* [What the exercise asks]
Where the word "Open" occurs in a line of the data, return the whole line.

Collected data
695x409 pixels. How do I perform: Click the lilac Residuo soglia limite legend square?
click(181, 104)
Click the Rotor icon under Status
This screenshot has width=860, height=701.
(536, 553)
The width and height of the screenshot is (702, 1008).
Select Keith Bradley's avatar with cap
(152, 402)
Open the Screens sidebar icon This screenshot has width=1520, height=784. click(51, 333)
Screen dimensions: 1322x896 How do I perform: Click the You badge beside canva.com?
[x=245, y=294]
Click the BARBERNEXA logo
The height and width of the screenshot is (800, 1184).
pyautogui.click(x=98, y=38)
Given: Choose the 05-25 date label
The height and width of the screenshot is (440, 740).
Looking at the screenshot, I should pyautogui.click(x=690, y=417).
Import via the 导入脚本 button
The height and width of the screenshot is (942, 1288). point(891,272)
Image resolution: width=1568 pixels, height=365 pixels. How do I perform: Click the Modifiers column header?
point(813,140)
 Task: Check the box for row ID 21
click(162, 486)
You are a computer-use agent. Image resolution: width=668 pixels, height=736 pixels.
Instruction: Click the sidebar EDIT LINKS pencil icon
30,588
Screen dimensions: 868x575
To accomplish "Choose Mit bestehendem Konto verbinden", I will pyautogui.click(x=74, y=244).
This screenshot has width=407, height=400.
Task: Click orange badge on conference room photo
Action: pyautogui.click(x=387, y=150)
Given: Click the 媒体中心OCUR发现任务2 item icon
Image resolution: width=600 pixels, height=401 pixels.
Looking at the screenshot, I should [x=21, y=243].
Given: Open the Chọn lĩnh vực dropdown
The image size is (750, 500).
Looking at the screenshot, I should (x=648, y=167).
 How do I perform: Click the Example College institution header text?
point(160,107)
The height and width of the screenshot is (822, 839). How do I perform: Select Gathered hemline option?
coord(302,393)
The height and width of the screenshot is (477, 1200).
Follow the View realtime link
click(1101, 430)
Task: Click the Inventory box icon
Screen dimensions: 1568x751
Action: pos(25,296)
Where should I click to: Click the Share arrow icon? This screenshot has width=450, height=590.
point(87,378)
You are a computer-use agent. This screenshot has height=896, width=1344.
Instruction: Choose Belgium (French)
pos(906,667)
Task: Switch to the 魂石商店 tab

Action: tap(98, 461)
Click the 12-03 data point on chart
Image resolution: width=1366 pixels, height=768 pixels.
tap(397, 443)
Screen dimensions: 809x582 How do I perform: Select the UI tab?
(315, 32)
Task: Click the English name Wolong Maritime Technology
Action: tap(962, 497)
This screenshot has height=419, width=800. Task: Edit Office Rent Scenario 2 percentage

* [Exercise solution]
Open the Screens sidebar icon This screenshot has width=1520, height=784. click(51, 333)
Given: Open the Chọn lĩnh vực dropdown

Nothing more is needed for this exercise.